The River Calder as it flows through Wakefield

The River Calder as it flows through the Lower Valley near Bottom Boat

The River Calder on the floodplain

The Landscape

  • Fourteen valleys form the catchment of the River Calder – including the Blackburne, Calder, Cragg Vale, Colne, Crimsworth Dean, Hebble Water, Hebden Water, Holme, Luddenden, Ryburn, Spen, Walsden and Wessenden.  

  • The semi-wild moorlands that form the Calder Divide watershed include;

    • Heald Flower Scar Flints Marsden Ogden

    • Norland Midgley Shore Inchfield Bride Stones

    • Chelburn Widdop March Haigh Wadsworth Blake

  • The valleys and floodplain cover an area of 957 square km /369 square miles.

  • Annual rainfall in Hebden Bridge is over 1,500 mm a year and in Castleford around 630 mm a year.

  • There are 39 reservoirs within the Calder Divide catchment.


Wildlife

  • Along the course of the Calder Divide Trail you may see:

    • Heron Badger Fox Deer Peacocks

    • Curlew Dipper Grouse Coot Geese

    • Kingfisher Stoat Otter Badger Field Mice

    • Meadow Pipit Emperor Moth Stonechat Green Woodpecker

    • Kestrel Barn Owl Buzzard Snipe Cormorant

    • Bats Beetles Water Voles Northern Hairy Ant

    • Bogbean Bilberry Gorse Cotton Grass Sedge Grass

The History

As well as the land, the river has long been a source of work and wealth.

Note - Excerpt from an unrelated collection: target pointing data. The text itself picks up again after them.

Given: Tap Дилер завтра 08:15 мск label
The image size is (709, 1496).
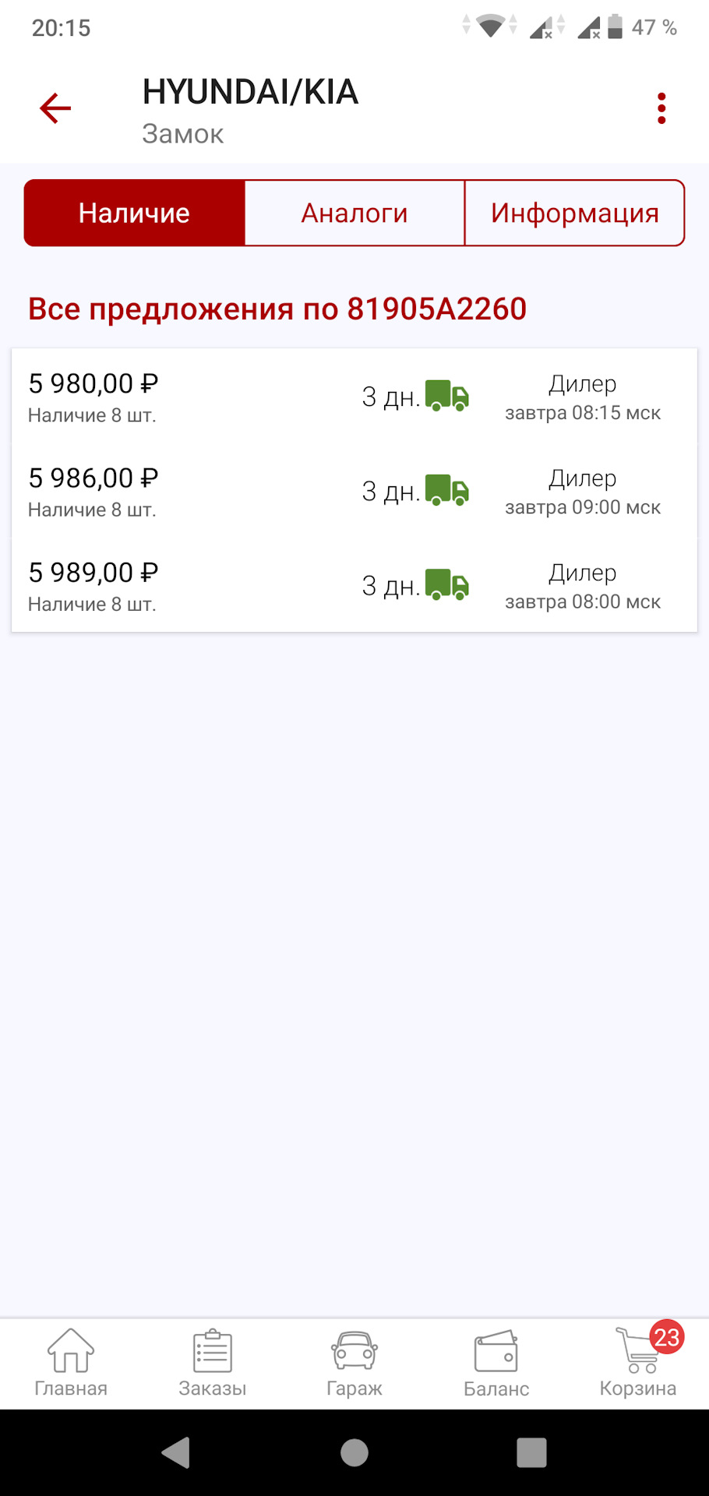Looking at the screenshot, I should tap(583, 397).
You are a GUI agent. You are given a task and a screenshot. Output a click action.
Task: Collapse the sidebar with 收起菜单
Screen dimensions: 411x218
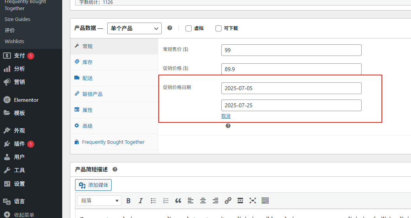click(x=24, y=215)
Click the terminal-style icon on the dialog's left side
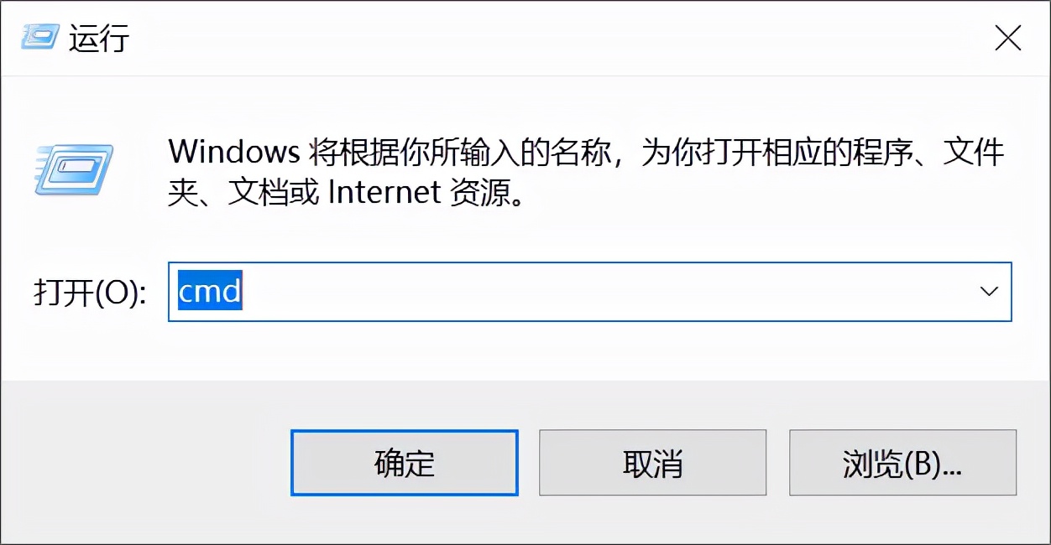 (73, 169)
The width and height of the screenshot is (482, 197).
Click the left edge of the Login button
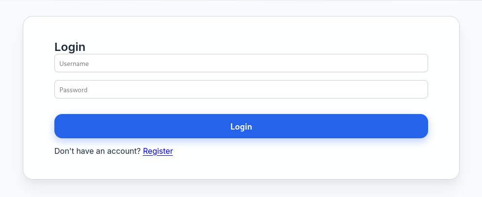click(x=61, y=126)
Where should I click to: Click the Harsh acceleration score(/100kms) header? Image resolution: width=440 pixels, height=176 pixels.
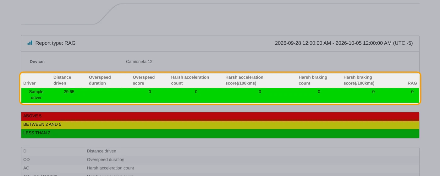tap(245, 80)
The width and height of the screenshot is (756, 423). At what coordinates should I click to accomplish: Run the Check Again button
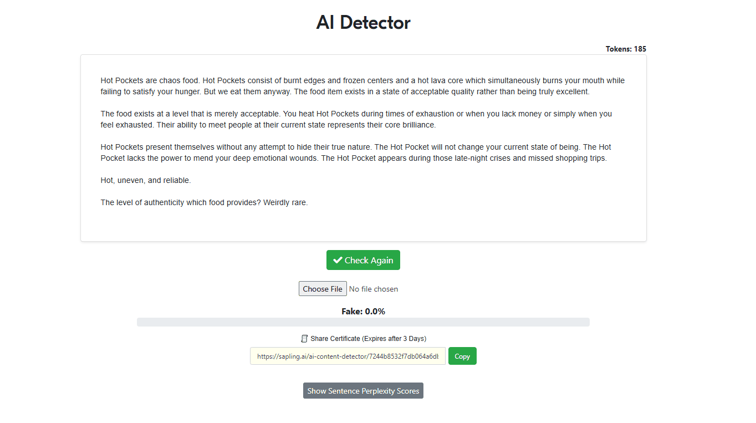[363, 260]
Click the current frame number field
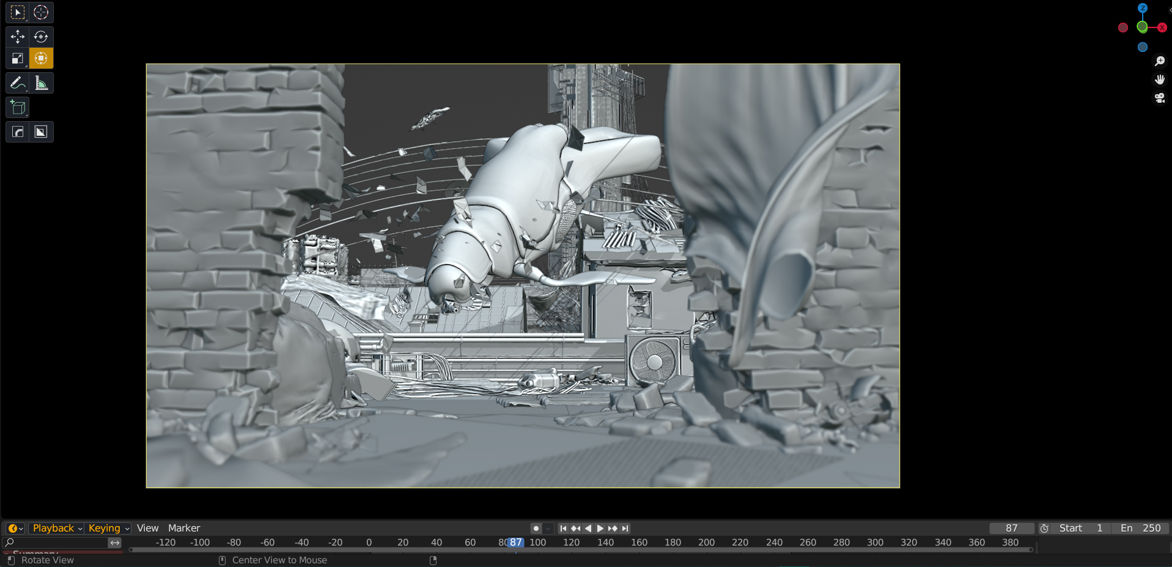Screen dimensions: 1172x567 (1011, 528)
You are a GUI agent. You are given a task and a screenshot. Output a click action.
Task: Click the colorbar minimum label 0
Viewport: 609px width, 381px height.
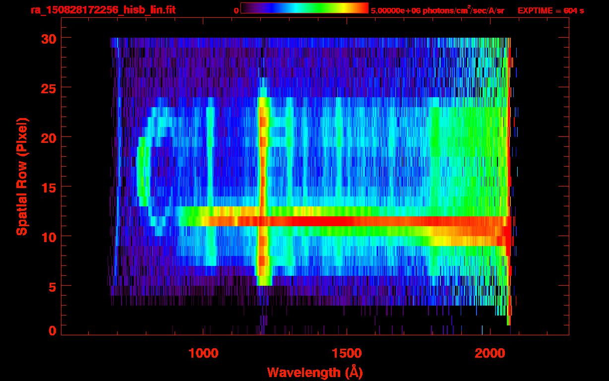(236, 10)
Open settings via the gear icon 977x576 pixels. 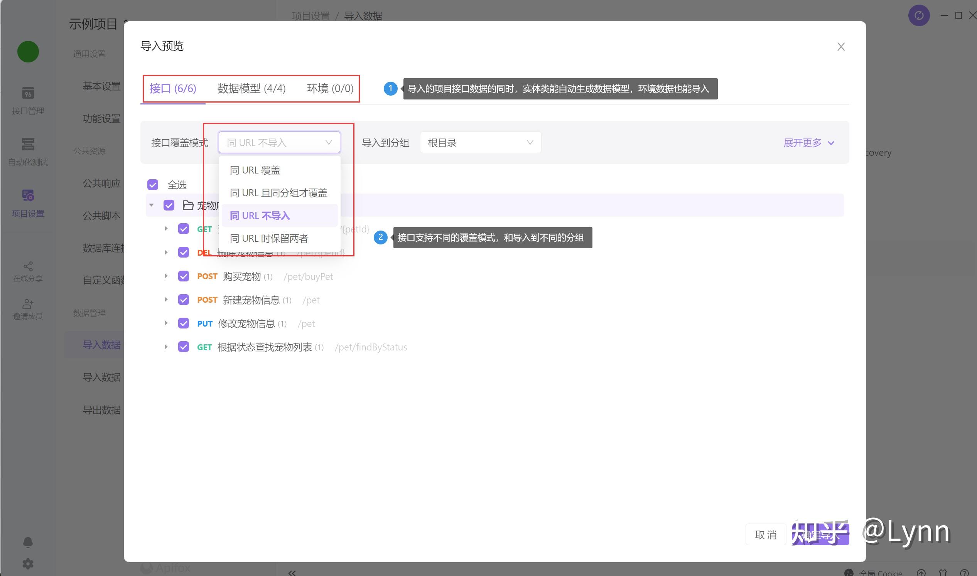[28, 564]
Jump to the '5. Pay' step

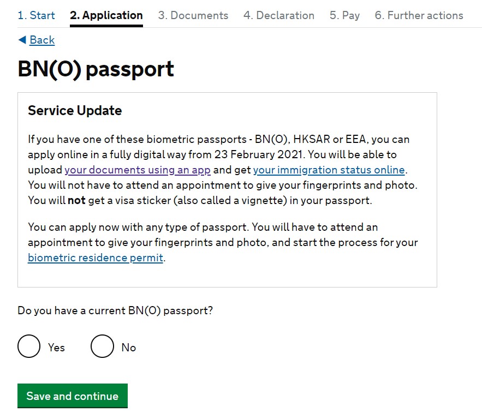coord(344,15)
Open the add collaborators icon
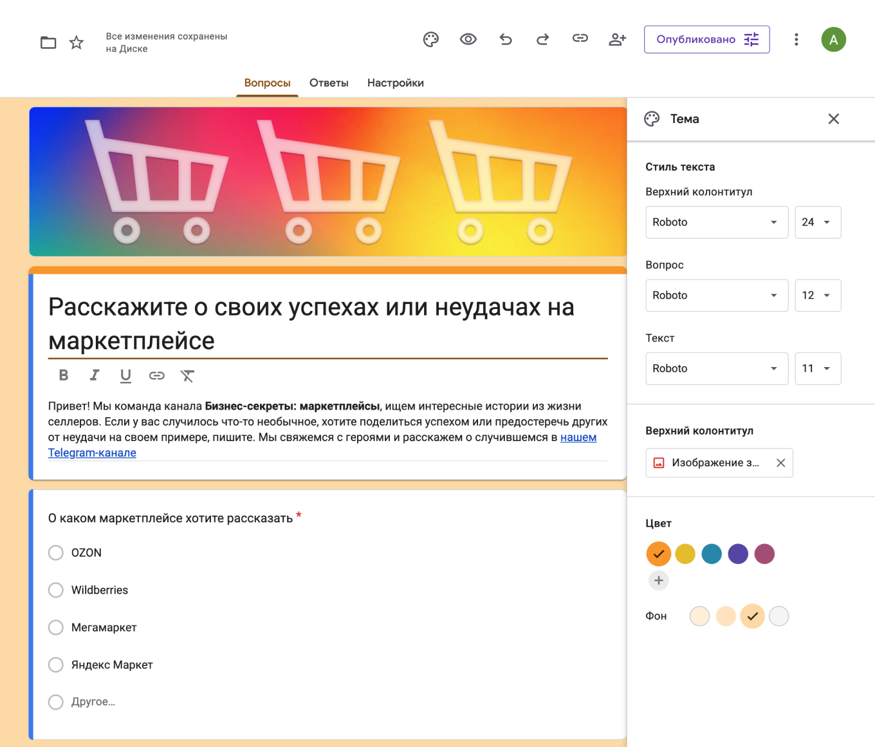 tap(617, 39)
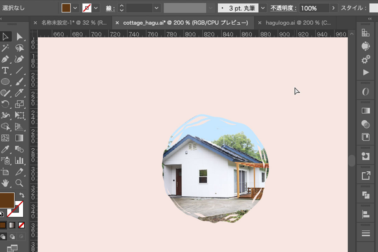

The first corn mill powered by the Luddenden Brook dates back to 1274 and the first fulling mill powered by the River Calder is dated to 1382. The opening of the Calder and Hebble Navigation in 1770 began the industrial transformation of the Upper and Lower Calder valleys and once the cuts and sections on the Rochdale Canal (1804) and Salterhebble branch (1828) were completed, hill top farms and the growing towns of Hebden Bridge, Halifax and Dewsbury were connected to a wider market via Castleford and Hull.

The People

The place names in the Lower and Upper Calder tell us about the people who first inhabited the area. From its Old English roots Dewsbury is ‘stronghold of man called Dewi’, Hebden is ‘valley where rose hips or brambles grow’, Holmfirth is ‘sparse woodland associated with the River Holme’, Luddenden is ‘valley of the loud stream’, Marsden is ‘boundary village’, Mirfield is ‘pleasant open land’, Mytholmroyd is ‘the clearing at the river mouth’, Slaithwaite is ‘clearing where timber is felled’ and Todmorden is ‘boundary valley of a man called Totta’.

Today the Lower and Upper Calder are home to around 800,000 people. Their diverse stories are partly told in the four brick panels shown below. The route of the CDT passes directly in front of these panels in Castleford.